Et puis, soudain, la loi se craquelle. Se brise. Éclate en morceaux. Je n'ai pas besoin d'ouvrir les yeux pour savoir que tu es là, à mes côtés, penché au-dessus de mon lit, inquiet, soucieux. J'imagine sans peine les traits tirés de ton visage, tes sourcils froncés, plissés d'angoisse. Alors, je sais que j'ai gagné, qu'enfin je serai entendu. Qu'enfin, les questions éphémères, et pourtant redondantes, trouveront une réponse. Infime, peut-être, mais j'y crois.

« Désolé de ne pas être venu plus tôt. »

C'est bien ta voix, comme je me l'étais imaginée. Douce caresse à mes oreilles écorchées. Pourtant, la colère jaillit de nouveau, vive, impétueuse. L'incompréhension, la fatigue. J'aimerais te secouer, te demander pourquoi, pourquoi personne ne m'a rien dit. Pourquoi j'ai été laissé seul, abandonné à ma propre carcasse avilie.

« Qu'est-ce qui t'a pris autant de temps, bordel ?! Pourquoi est-ce que je suis ici, hein, dis-moi ! Explique-moi, je t'en prie, parle-moi... » ma colère se fissure, se casse, trop vite fatiguée. Je ne peux pas t'en vouloir, pas à toi qui me parle, qui m'écoute. Enfin !

« On... On m'a dit que te parler pourrait t'aider. Je ne suis pas sûr, mais pourquoi pas ? Je suppose que c'est une façon comme une autre de ne pas se sentir inutile, impuissant.

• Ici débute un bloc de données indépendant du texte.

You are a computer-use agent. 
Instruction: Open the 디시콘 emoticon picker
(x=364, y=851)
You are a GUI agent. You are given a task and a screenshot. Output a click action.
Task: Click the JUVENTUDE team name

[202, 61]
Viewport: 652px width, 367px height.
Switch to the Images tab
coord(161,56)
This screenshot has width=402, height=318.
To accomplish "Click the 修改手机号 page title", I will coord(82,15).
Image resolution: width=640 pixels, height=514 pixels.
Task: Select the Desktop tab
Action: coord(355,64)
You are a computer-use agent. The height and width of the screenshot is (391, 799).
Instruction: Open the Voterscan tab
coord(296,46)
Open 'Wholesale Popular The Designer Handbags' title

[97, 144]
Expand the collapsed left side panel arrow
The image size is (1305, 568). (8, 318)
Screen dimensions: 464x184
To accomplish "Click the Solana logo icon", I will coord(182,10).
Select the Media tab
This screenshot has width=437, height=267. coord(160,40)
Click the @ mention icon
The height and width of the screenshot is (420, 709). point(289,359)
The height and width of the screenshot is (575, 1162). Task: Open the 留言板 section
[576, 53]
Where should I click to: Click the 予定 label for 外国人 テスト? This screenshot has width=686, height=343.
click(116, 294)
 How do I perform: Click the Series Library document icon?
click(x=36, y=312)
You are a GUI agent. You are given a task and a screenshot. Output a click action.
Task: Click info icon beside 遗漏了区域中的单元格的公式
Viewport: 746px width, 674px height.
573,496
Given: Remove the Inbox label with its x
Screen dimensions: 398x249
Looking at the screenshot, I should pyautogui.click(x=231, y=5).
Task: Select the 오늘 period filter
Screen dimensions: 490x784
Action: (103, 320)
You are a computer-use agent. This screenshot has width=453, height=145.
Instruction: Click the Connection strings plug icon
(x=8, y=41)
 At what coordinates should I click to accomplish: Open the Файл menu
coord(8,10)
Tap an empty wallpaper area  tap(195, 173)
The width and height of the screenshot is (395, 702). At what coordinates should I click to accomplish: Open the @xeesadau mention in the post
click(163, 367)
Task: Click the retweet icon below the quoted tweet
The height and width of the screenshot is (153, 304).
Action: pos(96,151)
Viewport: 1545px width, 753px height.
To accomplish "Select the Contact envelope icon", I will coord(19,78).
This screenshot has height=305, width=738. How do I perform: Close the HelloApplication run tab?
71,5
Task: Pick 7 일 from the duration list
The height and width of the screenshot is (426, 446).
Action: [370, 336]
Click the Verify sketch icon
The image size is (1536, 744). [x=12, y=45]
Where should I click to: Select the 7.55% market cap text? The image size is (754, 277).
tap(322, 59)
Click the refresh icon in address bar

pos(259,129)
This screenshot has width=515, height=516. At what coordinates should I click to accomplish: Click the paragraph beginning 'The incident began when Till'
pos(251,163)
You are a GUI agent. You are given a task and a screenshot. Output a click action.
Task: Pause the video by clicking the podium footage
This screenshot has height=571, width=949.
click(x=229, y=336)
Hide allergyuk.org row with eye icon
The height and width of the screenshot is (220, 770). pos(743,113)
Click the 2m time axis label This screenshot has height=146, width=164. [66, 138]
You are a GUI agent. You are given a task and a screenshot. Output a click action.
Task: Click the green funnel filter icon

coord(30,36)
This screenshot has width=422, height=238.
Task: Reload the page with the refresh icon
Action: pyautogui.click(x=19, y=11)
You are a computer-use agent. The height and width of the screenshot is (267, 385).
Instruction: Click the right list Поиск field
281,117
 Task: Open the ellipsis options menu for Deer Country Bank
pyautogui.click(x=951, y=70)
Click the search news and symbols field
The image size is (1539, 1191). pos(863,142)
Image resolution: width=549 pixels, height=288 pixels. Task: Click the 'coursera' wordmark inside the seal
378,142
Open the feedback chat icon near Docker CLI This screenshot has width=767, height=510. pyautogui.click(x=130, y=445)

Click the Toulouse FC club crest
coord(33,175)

Car je ne sais pas quoi faire. Je ne sais plus... Attendre. Attendre ! Je n'en peux plus. »

Désespéré, je t'entends continuer, spectateur horrifié.

« J'aurais dû venir plus tôt, mais... Mais je- Je ne pouvais pas. Je voulais faire mieux, plus. Plus que simplement m'asseoir ici, à côté de ce maudit lit où tu es là, allongé. Si tu te voyais... On dirait un ange. Un ange dans son linceul. »

Bip. Bip. Bip. Le temps s'arrête, joue avec mon esprit. Ta voix entre, ressort. Les mots se forment, se déforment.

« Mais je vais rester ici des heures. Des jours. Des semaines. Des mois, s'il le faut. Assis dans ce fauteuil, ta main dans la mienne. Je te jure d'être là, à chaque minute, à chaque seconde, à chaque inspiration artificielle de cette putain de machine ! Si tu me promets d'ouvrir les yeux à nouveau. Si tu me promets de ne pas me lâcher, moi aussi je t'en fais le serment. D'accord ? »

Bip. Bip. Bip.

Ma tête hurle. Implose. Aucun son ne sort de ma bouche, je le sais. Ma voix heurte les barrières de mon crâne sans en sortir. Je me bats. Je me débats. Et puis, le silence, encore. Oppressant.

Anéanti, je ploie. Les pensées s'envolent, les hurlements s'amenuisent. Il n'y a que ta voix, de plus en plus lointaine. Ta voix, bip, ta voix, bip. Et moi, immobile, incapable de bouger, de parler, de hurler. Ni mort, ni vivant. Dans cet entre-deux léthargique d'où l'on ne revient jamais entier. Jamais intact. Mon esprit se ferme, se protège. Ta voix se tarit. Disparaît.